* [PROMPT]: List every person named in the article on the coronial inquiry into Nathan Reynolds's death.

* [READING PASSAGE]:
※
Coroner: Inadequate response of prison staff deprived Nathan Reynolds of a chance of survival

“Inadequate” response of staff deprived Nathan Reynolds of a chance of survival, coroner finds

The Coronial Inquiry into the death of Indigenous man Nathan Reynolds found that he died on his cell floor due to  “confused, unreasonably delayed, and uncoordinated” medical response by prison staff.

**This article contains images of a First Nations person who has died. The article also discusses the nature of his death**

Deputy State Coroner Elizabeth Ryan handed down her findings yesterday into the death of the 36-year-old Anaiwan and Dunghutti man.

Nathan Reynolds died on the concrete floor of his prison cell from bronchial asthma in 2018. He was due for release one week later.

Ms Ryan said that on the night of Mr Reynolds’s death he required emergency treatment but the response he received “fell well short of this”.

“It was confused, uncoordinated and unreasonably delayed,” Ms Ryan said.

“The delay deprived Nathan of at least some chance of surviving his acute asthma attack.

“These failures were due both to numerous system deficiencies and to individual errors of judgment.”

A preventable death

The coroner found Mr Reynolds died of “natural causes”. However, deficiencies in the management of his severe asthma exacerbated those conditions.

The family of Mr Reynolds have been fighting for justice since the day he passed in 2018.

One of his sisters, Taleah Reynolds, said that she was furious that her brother’s death was preventable.

“Several times he went to the prison clinic and said he wasn’t feeling well, it was never any secret that Nathan was asthmatic.

Ms Reynolds said her brother “would not have died [from this asthma attack] if he weren’t in prison”.
※
* [DATA FOR REVIEW]:

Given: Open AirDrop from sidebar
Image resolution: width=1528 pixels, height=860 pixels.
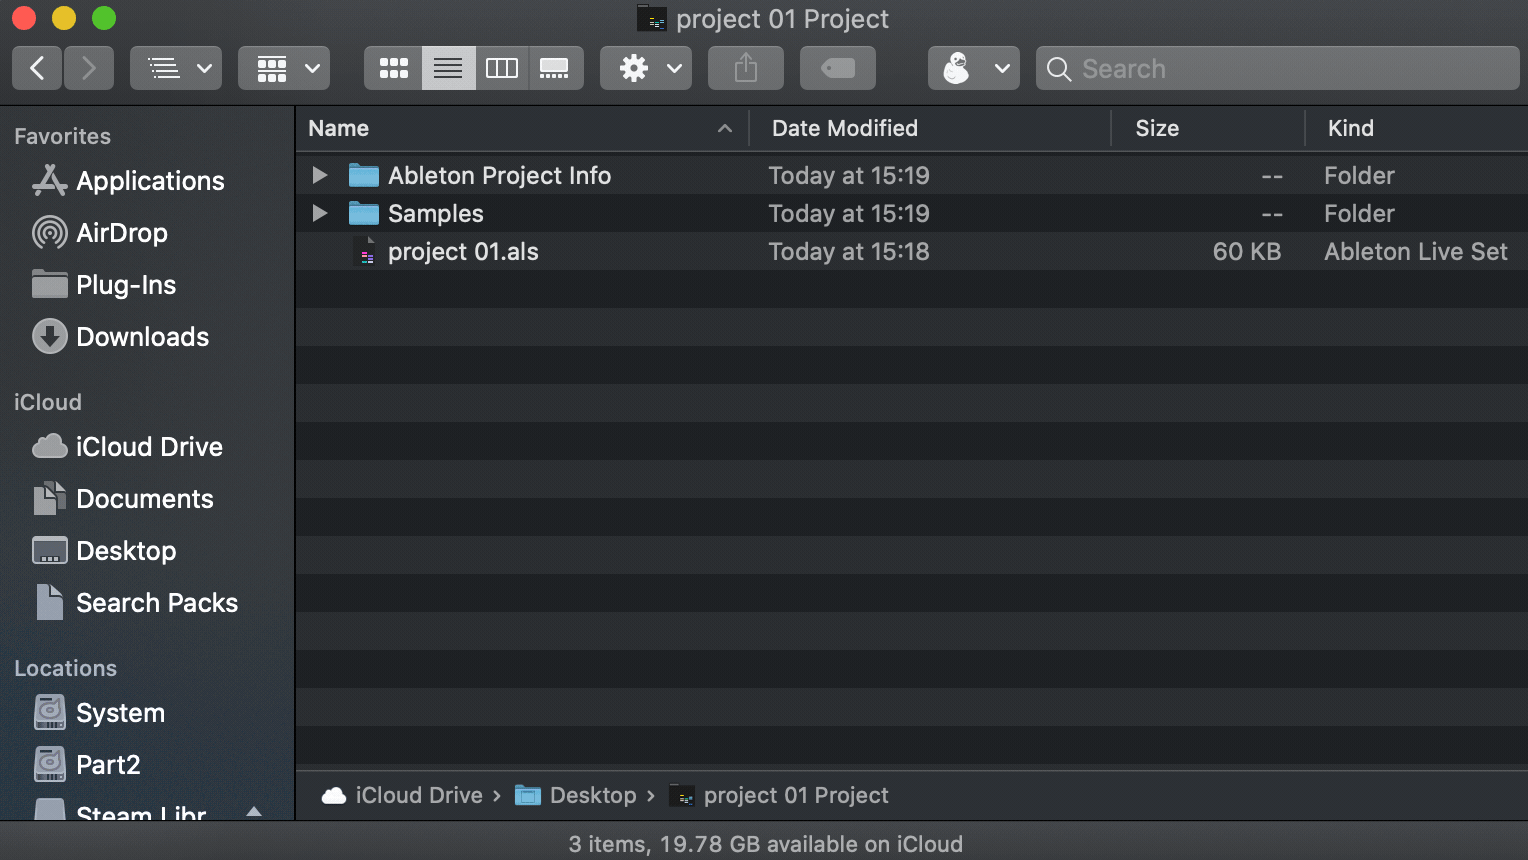Looking at the screenshot, I should pyautogui.click(x=121, y=233).
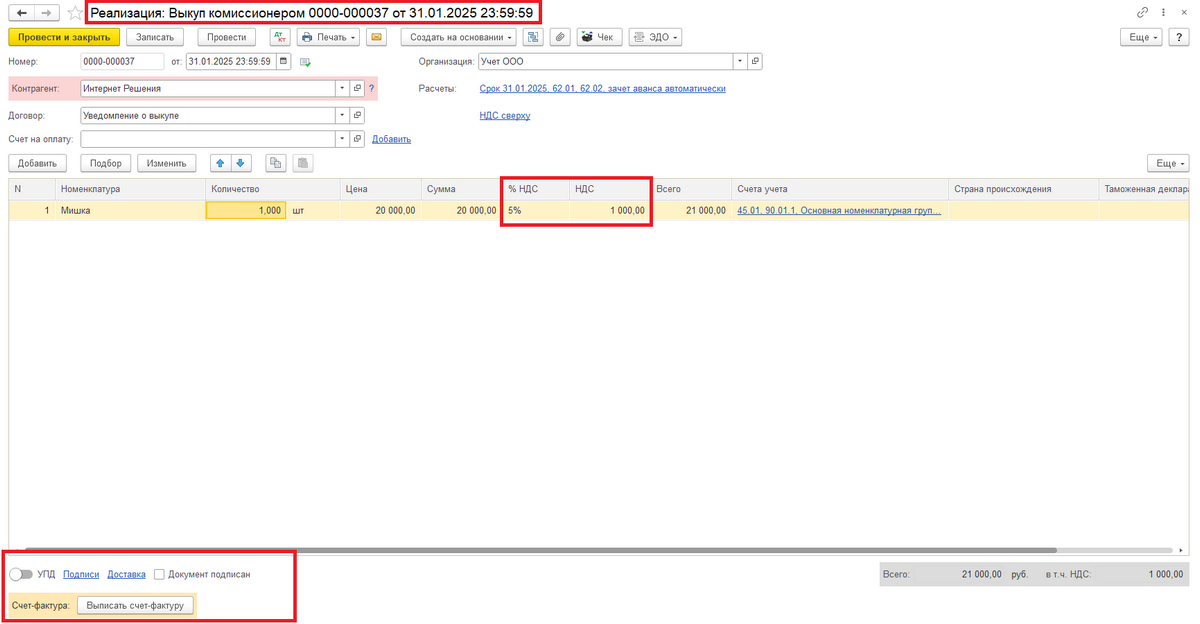
Task: Expand the Договор dropdown arrow
Action: click(342, 115)
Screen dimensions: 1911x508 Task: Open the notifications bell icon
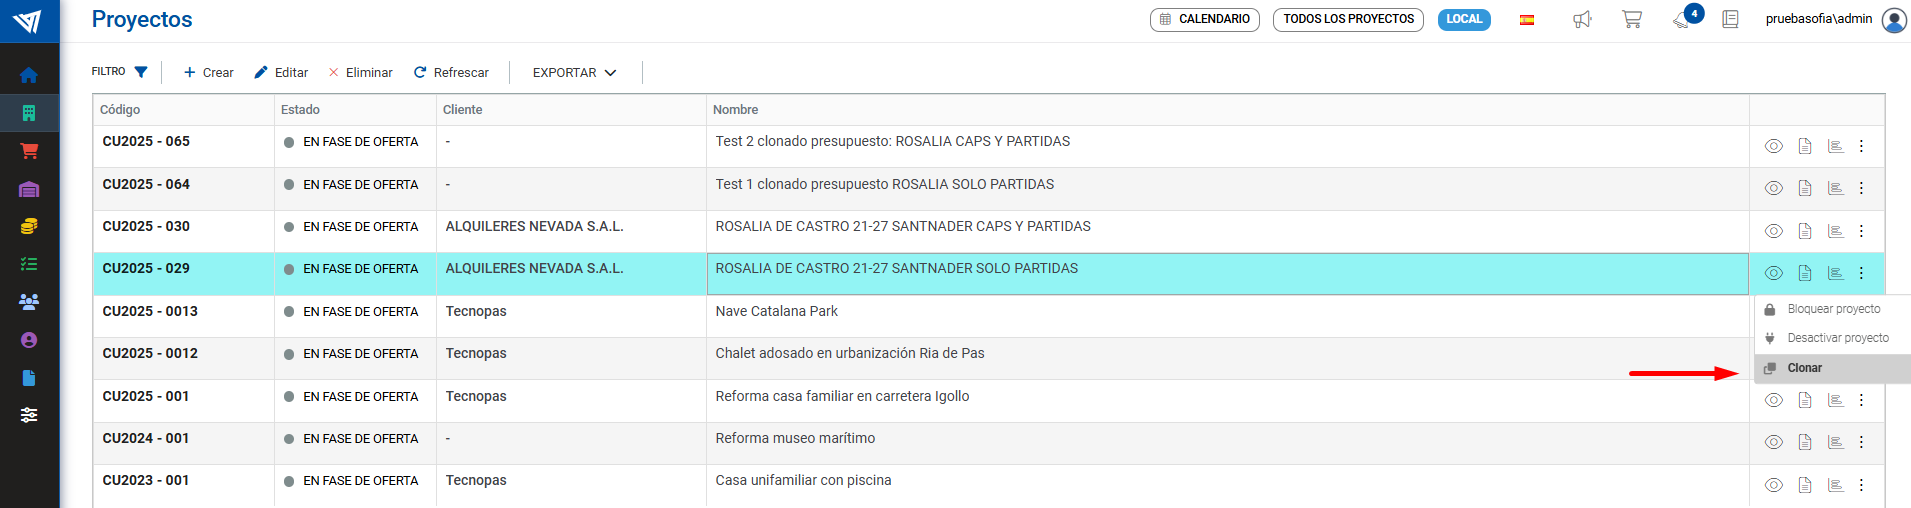(1682, 20)
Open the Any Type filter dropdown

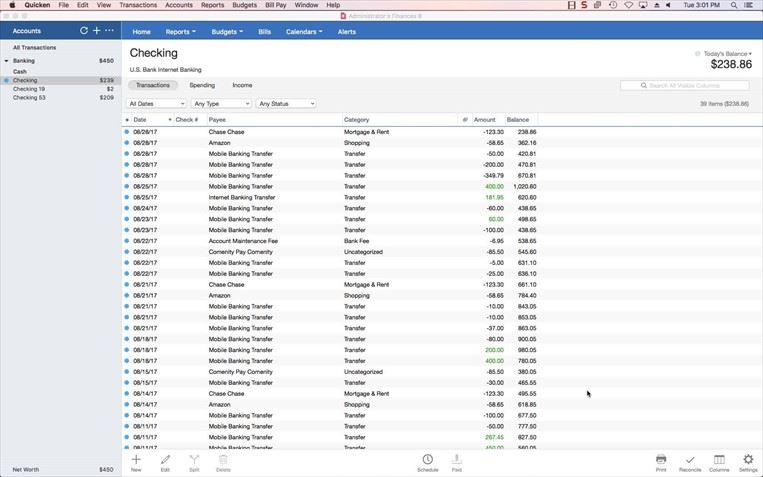pos(221,104)
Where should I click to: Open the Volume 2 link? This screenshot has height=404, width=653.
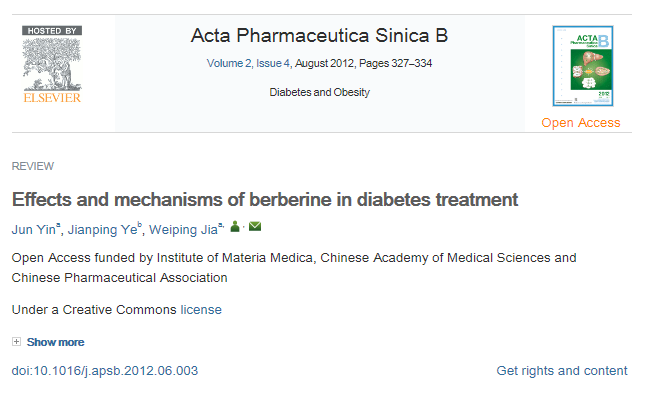[231, 64]
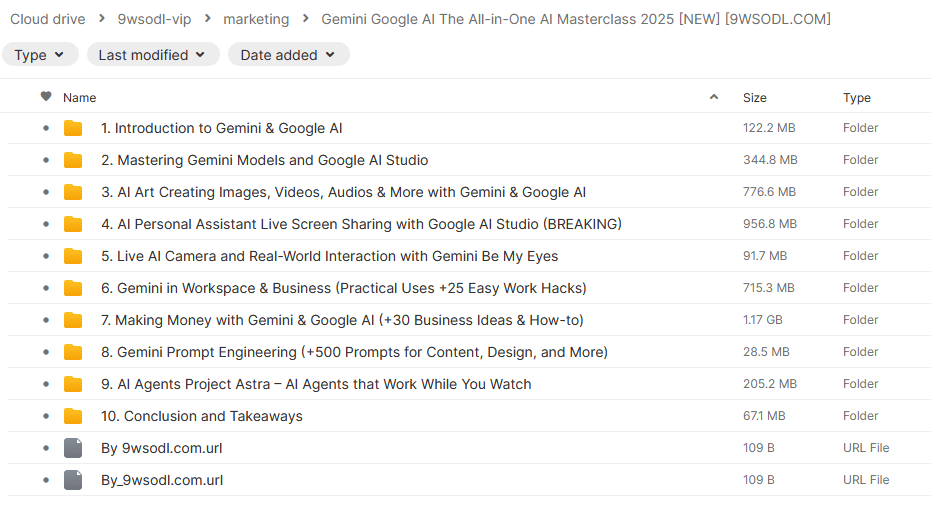Open the Last modified filter dropdown
931x513 pixels.
tap(152, 55)
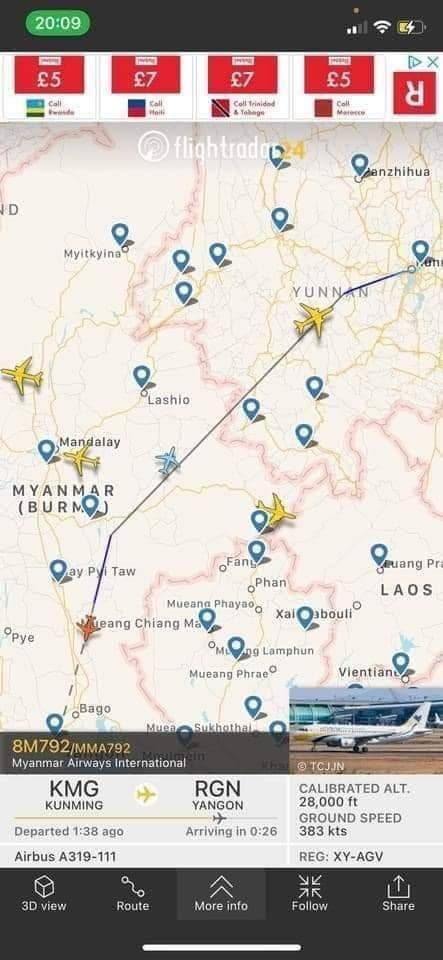Expand the More info panel
443x960 pixels.
pos(222,893)
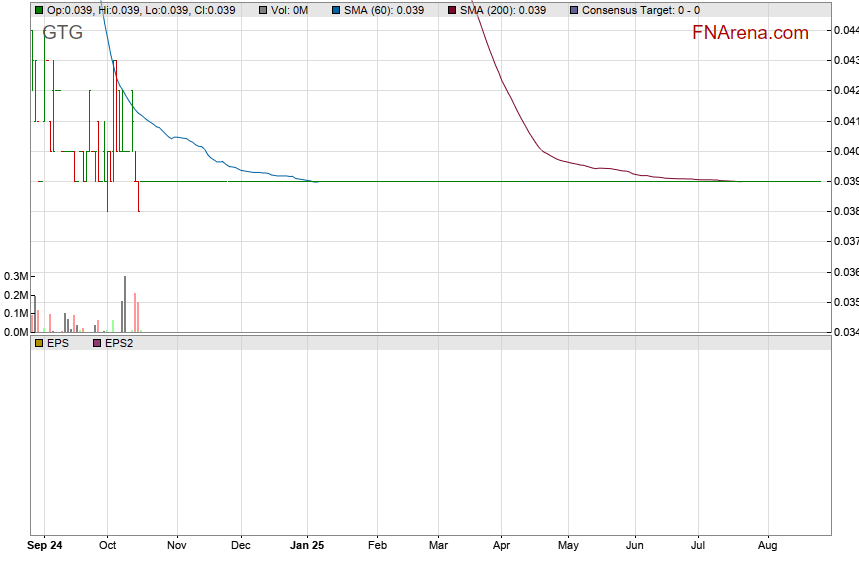This screenshot has height=566, width=859.
Task: Click the Consensus Target: 0 - 0 label
Action: click(640, 10)
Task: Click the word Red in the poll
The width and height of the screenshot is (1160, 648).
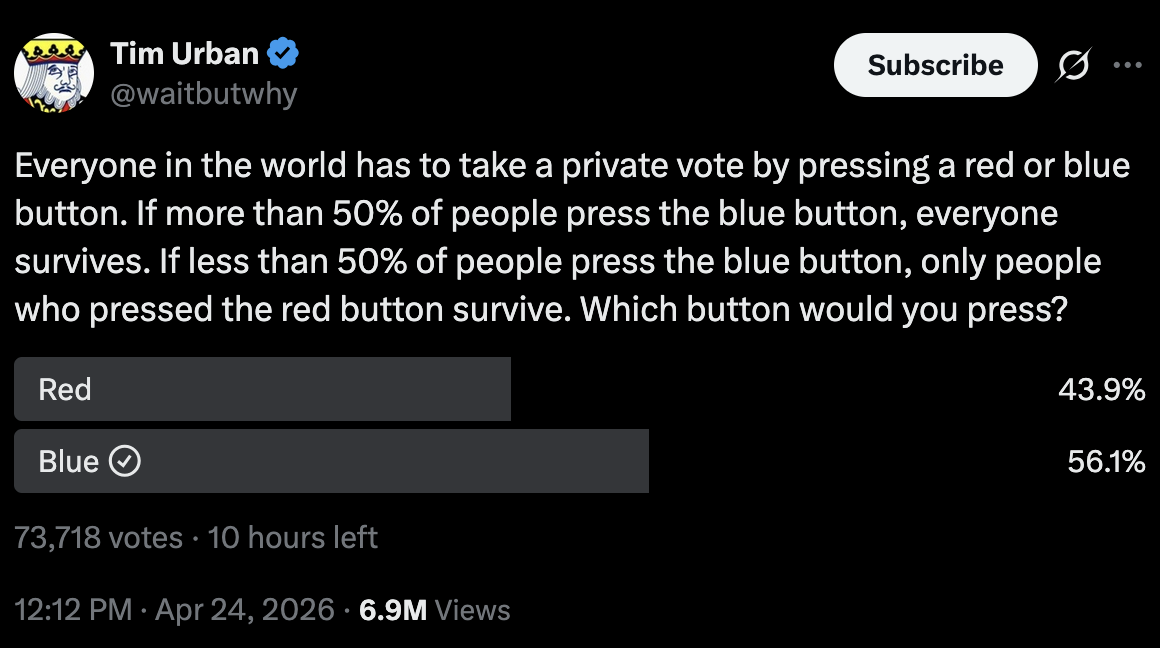Action: (65, 389)
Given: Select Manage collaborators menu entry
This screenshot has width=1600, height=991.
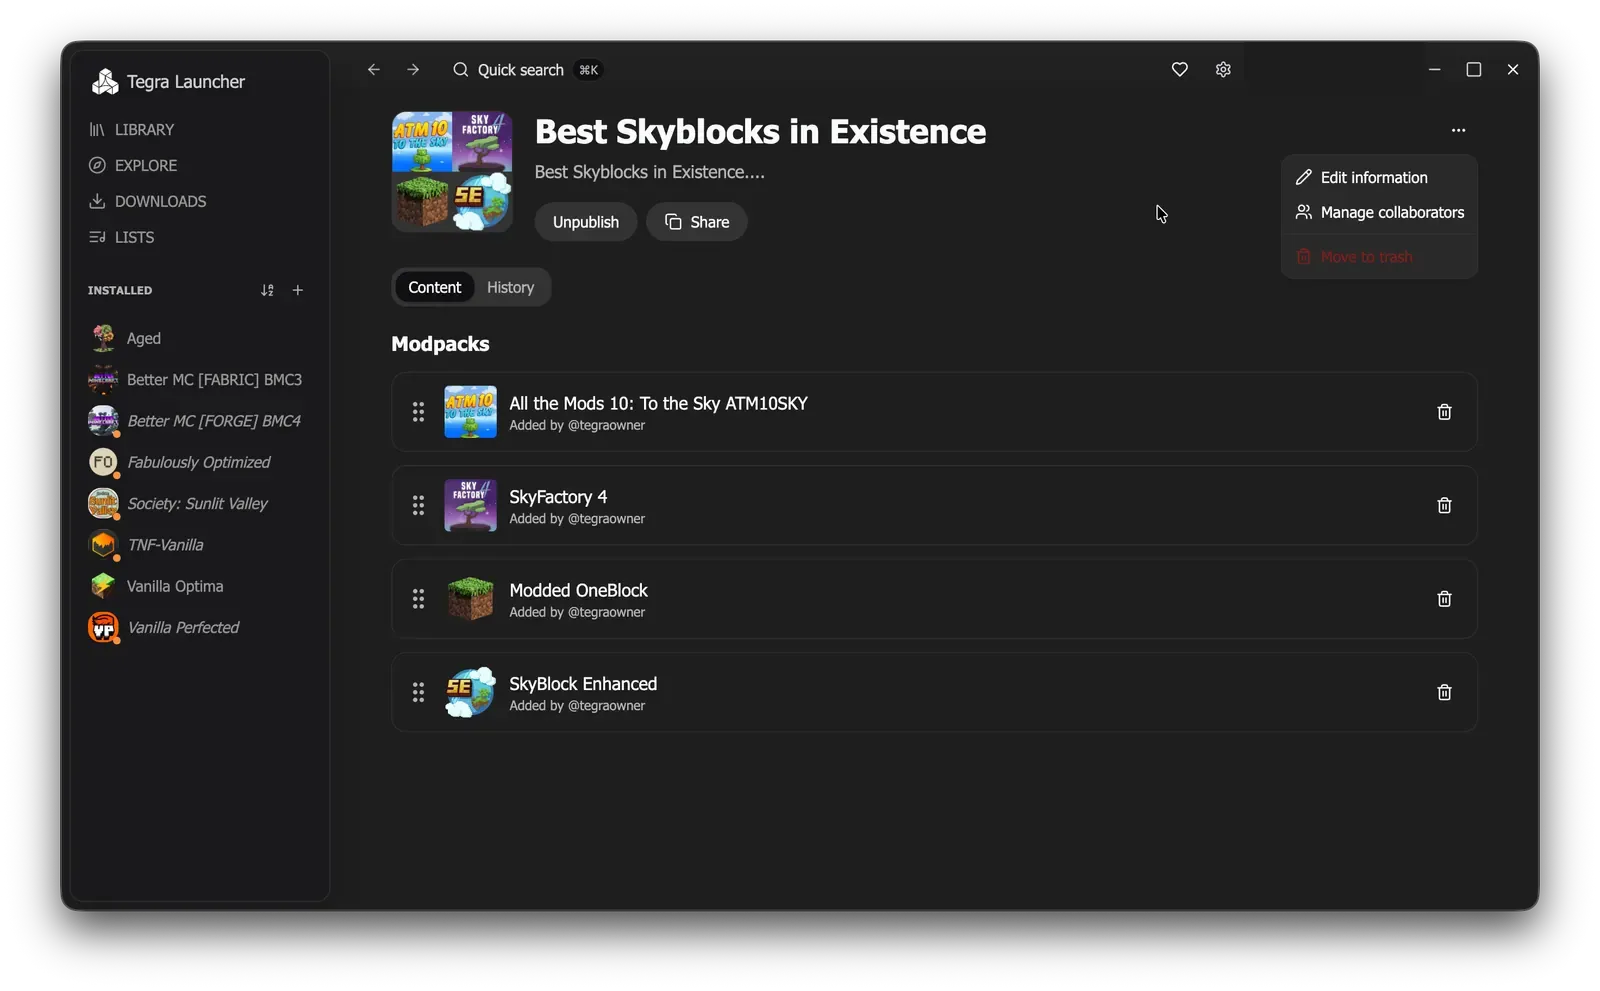Looking at the screenshot, I should click(x=1379, y=212).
※
* [REPLY]:
Nathan Reynolds
Elizabeth Ryan
Taleah Reynolds